Benjamin Hindrichs, classe 1995, regista, produttore e giornalista tedesco, si è sempre mosso ai margini delle definizioni. I suoi progetti, sin dagli inizi, tentano di sfumare la linea tra realtà e rappresentazione, tra documentario e soggettività autoriale. Se fino ad ora si era concentrato su estremismo e migrazione, oggi con Daru/n, firma il suo primo documentario portando in scena una storia intima, lenta ed universale, che ha già conquistato due premi al Sitges – Catalonian International Film Festival e che arriva ora anche al Sole Luna Doc Film Festival.
Lucila e la foresta: due vite legate dallo stesso destino
Ogni giorno, Lucila Mouta de Souza accende la radio e guarda la foresta. Non è una scena costruita, ma la ripetizione di un gesto reale. Lucila ha ottant’anni e vive in Amazzonia. Eppure Daru/n non la trasforma mai in un’icona. Non è un simbolo, bensì una presenza. Un corpo fragile che parla senza retorica, una veggente della quotidianità. Quel verde che scruta dalla finestra si fa ogni anno più vicino. E più infuocato. È quel paesaggio a cui chiede: “Cosa succederà quando io e la foresta moriremo?”

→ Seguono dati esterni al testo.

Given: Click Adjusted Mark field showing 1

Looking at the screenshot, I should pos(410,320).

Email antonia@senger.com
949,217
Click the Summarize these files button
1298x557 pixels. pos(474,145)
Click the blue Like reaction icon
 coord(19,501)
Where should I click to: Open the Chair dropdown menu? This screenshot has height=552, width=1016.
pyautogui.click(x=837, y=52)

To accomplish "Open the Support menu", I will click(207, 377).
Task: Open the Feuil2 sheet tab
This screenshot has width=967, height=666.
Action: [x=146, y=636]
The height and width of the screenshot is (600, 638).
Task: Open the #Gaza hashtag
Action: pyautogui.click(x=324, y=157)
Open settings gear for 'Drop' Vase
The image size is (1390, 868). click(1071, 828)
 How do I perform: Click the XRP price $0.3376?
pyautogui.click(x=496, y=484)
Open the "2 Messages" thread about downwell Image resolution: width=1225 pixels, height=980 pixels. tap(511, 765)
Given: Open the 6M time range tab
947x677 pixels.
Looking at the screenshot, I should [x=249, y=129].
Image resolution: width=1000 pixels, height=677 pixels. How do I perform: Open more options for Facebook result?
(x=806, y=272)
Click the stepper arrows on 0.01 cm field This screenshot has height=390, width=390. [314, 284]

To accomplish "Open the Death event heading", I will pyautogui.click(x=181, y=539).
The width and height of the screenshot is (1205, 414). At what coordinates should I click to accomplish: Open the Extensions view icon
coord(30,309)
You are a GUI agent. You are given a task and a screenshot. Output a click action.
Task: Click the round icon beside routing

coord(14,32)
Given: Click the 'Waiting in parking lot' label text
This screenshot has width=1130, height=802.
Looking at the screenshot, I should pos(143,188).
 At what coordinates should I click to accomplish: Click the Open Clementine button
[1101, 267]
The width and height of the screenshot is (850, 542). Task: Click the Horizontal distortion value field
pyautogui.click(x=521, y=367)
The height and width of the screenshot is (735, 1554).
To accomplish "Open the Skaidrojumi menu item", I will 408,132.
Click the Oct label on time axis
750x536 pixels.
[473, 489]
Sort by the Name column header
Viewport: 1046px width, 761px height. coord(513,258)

La domanda non è simbolica. È la domanda. La stessa che ogni cultura si porta dietro da sempre. Ma qui non c’è mitologia né religione, solo la convivenza fragile tra un corpo umano ed un ecosistema. Daru/nmette in parallelo due organismi che invecchiano, che resistono, che rischiano l’estinzione. E soprattutto, due entità di cui non sappiamo il futuro. Per la foresta si parla di desertificazione, incendi e d’ inquinamento. Per Lucila, il mistero più profondo: cosa si cela dopo la morte? Una delle paure universali dell’intera esistenza umana.
Un racconto spirituale dentro una crisi materiale
Lucila non è una voce generica dell’ambientalismo. È una testimone del tempo, un pezzo di passato che guarda con lucidità il presente. Daru/n parte proprio da questo: dal silenzio che attraversa la sua routine, che oramai si fonde con gli incendi. Il cambiamento climatico non viene illustrato, viene vissuto.
“Boa Vista si è svegliata davanti a un muro di fumo. Lo si sente persino sui vestiti.” recita una delle frasi che rimbomba durante il documentario, preceduto da “Questa mattina, il World Air Quality Index ha classificato Boa Vista come il quindicesimo luogo più inquinato e pericoloso al mondo in cui respirare.”, illustra la radio. La voce alla radio diventa l’unico tramite tra l’isolamento della giungla e la brutalità del mondo esterno. Una connessione che sembra oramai portare soltanto pessime notizie.
La lentezza come forma di resistenza
Non si può ignorare la struttura narrativa di Daru/n. Il tempo è lento, quasi immobile. Ma è proprio in quella lentezza che si consuma la tensione. Lucila compie piccoli gesti: cura, guarda, prega. E intanto, fuori campo, qualcosa si spezza. Perché rallentare è già resistere, in un mondo che brucia velocemente.
Il film ci mostra quanto il cambiamento climatico non sia più un evento eccezionale, ma una routine. La crisi è già quotidianità. In città in parte la vediamo, nella giungla, invece, la si respira, la si teme, la si prega. Lontano da una retorica da catastrofe, qui tutto si traduce nell’attesa che qualcosa finisca. O forse, che qualcosa finalmente inizi.
Più che raccontare una storia, Daru/n, ci ricorda che la storia siamo noi e che forse, come Lucila, anche noi, ogni mattina dovremmo domandarci cosa accadrà quando smetteremo di ascoltare.